→ TASK: Each record is to be printed again precisely as it reads.

→ AVAILABLE RECORDS:
______
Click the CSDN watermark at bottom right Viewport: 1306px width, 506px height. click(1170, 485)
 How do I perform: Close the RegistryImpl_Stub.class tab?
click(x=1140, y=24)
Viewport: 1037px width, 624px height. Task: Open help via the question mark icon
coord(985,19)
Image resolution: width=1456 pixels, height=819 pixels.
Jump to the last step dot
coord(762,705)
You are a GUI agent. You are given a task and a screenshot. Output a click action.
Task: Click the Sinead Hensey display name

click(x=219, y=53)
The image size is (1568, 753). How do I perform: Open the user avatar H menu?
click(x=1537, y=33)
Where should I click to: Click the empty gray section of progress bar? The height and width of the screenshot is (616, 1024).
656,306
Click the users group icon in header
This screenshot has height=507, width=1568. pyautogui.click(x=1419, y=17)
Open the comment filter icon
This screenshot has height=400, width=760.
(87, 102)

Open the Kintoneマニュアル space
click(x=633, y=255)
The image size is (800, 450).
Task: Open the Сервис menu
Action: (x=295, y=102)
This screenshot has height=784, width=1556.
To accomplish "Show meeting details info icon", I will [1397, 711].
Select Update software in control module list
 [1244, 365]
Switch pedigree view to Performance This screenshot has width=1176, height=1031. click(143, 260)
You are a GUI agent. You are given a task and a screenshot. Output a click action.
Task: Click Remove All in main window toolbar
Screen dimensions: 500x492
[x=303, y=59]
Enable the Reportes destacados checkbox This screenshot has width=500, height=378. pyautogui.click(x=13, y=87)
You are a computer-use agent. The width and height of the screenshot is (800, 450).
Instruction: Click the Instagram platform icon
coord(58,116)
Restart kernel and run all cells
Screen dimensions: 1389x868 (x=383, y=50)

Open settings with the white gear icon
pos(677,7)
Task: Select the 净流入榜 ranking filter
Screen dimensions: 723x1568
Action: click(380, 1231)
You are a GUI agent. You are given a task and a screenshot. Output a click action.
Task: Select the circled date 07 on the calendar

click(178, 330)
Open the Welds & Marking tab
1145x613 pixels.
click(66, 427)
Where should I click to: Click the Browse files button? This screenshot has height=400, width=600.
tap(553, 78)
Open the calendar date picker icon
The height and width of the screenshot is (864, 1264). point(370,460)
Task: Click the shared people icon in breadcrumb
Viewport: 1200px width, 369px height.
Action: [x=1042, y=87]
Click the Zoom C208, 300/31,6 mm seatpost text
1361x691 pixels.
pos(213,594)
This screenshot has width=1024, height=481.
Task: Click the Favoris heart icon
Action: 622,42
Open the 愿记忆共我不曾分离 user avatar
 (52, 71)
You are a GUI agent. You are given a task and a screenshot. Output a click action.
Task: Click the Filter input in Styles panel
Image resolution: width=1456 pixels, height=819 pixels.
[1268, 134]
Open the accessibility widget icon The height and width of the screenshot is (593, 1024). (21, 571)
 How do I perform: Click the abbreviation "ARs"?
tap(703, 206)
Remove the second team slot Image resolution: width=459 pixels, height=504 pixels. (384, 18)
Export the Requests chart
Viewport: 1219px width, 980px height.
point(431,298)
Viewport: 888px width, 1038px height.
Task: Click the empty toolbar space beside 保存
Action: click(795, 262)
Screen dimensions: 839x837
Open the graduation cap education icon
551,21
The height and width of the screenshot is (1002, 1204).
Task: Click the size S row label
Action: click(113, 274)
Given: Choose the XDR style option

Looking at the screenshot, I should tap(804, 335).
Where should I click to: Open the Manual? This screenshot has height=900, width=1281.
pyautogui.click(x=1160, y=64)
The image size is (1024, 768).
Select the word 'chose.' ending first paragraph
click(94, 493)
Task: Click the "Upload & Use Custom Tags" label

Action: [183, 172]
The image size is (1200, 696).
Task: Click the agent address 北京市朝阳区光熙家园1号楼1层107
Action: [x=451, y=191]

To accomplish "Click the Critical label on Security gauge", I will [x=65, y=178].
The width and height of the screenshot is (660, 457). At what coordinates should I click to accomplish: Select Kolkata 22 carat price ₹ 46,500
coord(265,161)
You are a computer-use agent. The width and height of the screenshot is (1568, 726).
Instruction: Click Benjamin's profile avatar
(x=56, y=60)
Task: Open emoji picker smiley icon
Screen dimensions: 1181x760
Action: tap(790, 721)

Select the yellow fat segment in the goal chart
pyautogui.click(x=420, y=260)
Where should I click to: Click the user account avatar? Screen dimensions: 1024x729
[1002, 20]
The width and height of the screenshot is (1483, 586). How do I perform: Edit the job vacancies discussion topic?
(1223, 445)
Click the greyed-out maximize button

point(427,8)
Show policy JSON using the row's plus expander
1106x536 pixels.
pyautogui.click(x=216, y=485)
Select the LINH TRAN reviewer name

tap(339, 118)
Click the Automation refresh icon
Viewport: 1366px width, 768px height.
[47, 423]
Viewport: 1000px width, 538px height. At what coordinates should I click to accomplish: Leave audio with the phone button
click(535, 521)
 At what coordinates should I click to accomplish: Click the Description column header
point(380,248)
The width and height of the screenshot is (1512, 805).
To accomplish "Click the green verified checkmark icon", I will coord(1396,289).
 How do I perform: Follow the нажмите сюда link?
______
→ ANSWER TO THIS PROBLEM:
Click the CSDN watermark at bottom right Viewport: 1306px width, 506px height. click(1170, 485)
 How do I perform: Close the RegistryImpl_Stub.class tab?
click(x=1140, y=24)
Viewport: 1037px width, 624px height. Task: Open help via the question mark icon
coord(985,19)
Image resolution: width=1456 pixels, height=819 pixels.
Jump to the last step dot
coord(762,705)
You are a GUI agent. You are given a task and a screenshot. Output a click action.
Task: Click the Sinead Hensey display name

click(x=219, y=53)
The image size is (1568, 753). How do I perform: Open the user avatar H menu?
click(x=1537, y=33)
Where should I click to: Click the empty gray section of progress bar? The height and width of the screenshot is (616, 1024).
656,306
Click the users group icon in header
This screenshot has height=507, width=1568. pyautogui.click(x=1419, y=17)
Open the comment filter icon
This screenshot has height=400, width=760.
(87, 102)

Open the Kintoneマニュアル space
click(x=633, y=255)
The image size is (800, 450).
Task: Open the Сервис menu
Action: (x=295, y=102)
This screenshot has height=784, width=1556.
To accomplish "Show meeting details info icon", I will [1397, 711].
Select Update software in control module list
 [1244, 365]
Switch pedigree view to Performance This screenshot has width=1176, height=1031. click(143, 260)
You are a GUI agent. You are given a task and a screenshot. Output a click action.
Task: Click Remove All in main window toolbar
Screen dimensions: 500x492
[x=303, y=59]
Enable the Reportes destacados checkbox This screenshot has width=500, height=378. pyautogui.click(x=13, y=87)
You are a computer-use agent. The width and height of the screenshot is (800, 450).
Instruction: Click the Instagram platform icon
coord(58,116)
Restart kernel and run all cells
Screen dimensions: 1389x868 (x=383, y=50)

Open settings with the white gear icon
pos(677,7)
Task: Select the 净流入榜 ranking filter
Screen dimensions: 723x1568
Action: click(380, 1231)
You are a GUI agent. You are given a task and a screenshot. Output a click action.
Task: Select the circled date 07 on the calendar

click(178, 330)
Open the Welds & Marking tab
1145x613 pixels.
click(66, 427)
Where should I click to: Click the Browse files button? This screenshot has height=400, width=600.
tap(553, 78)
Open the calendar date picker icon
The height and width of the screenshot is (864, 1264). point(370,460)
Task: Click the shared people icon in breadcrumb
Viewport: 1200px width, 369px height.
Action: [x=1042, y=87]
Click the Zoom C208, 300/31,6 mm seatpost text
1361x691 pixels.
pos(213,594)
This screenshot has width=1024, height=481.
Task: Click the Favoris heart icon
Action: 622,42
Open the 愿记忆共我不曾分离 user avatar
 (52, 71)
You are a GUI agent. You are given a task and a screenshot. Output a click action.
Task: Click the Filter input in Styles panel
Image resolution: width=1456 pixels, height=819 pixels.
[1268, 134]
Open the accessibility widget icon The height and width of the screenshot is (593, 1024). (21, 571)
 How do I perform: Click the abbreviation "ARs"?
tap(703, 206)
Remove the second team slot Image resolution: width=459 pixels, height=504 pixels. (384, 18)
Export the Requests chart
Viewport: 1219px width, 980px height.
point(431,298)
Viewport: 888px width, 1038px height.
Task: Click the empty toolbar space beside 保存
Action: click(795, 262)
Screen dimensions: 839x837
Open the graduation cap education icon
551,21
The height and width of the screenshot is (1002, 1204).
Task: Click the size S row label
Action: click(113, 274)
Given: Choose the XDR style option

Looking at the screenshot, I should tap(804, 335).
Where should I click to: Open the Manual? This screenshot has height=900, width=1281.
pyautogui.click(x=1160, y=64)
The image size is (1024, 768).
Select the word 'chose.' ending first paragraph
click(94, 493)
Task: Click the "Upload & Use Custom Tags" label

Action: [183, 172]
The image size is (1200, 696).
Task: Click the agent address 北京市朝阳区光熙家园1号楼1层107
Action: [x=451, y=191]

To accomplish "Click the Critical label on Security gauge", I will [x=65, y=178].
The width and height of the screenshot is (660, 457). At what coordinates should I click to accomplish: Select Kolkata 22 carat price ₹ 46,500
coord(265,161)
You are a computer-use agent. The width and height of the screenshot is (1568, 726).
Instruction: Click Benjamin's profile avatar
(x=56, y=60)
Task: Open emoji picker smiley icon
Screen dimensions: 1181x760
Action: tap(790, 721)

Select the yellow fat segment in the goal chart
pyautogui.click(x=420, y=260)
Where should I click to: Click the user account avatar? Screen dimensions: 1024x729
[1002, 20]
The width and height of the screenshot is (1483, 586). How do I perform: Edit the job vacancies discussion topic?
(1223, 445)
Click the greyed-out maximize button

point(427,8)
Show policy JSON using the row's plus expander
1106x536 pixels.
pyautogui.click(x=216, y=485)
Select the LINH TRAN reviewer name

tap(339, 118)
Click the Automation refresh icon
Viewport: 1366px width, 768px height.
[47, 423]
Viewport: 1000px width, 538px height. At what coordinates should I click to accomplish: Leave audio with the phone button
click(535, 521)
 At what coordinates should I click to accomplish: Click the Description column header
point(380,248)
The width and height of the screenshot is (1512, 805).
To accomplish "Click the green verified checkmark icon", I will coord(1396,289).
 How do I perform: Follow the нажмите сюда link?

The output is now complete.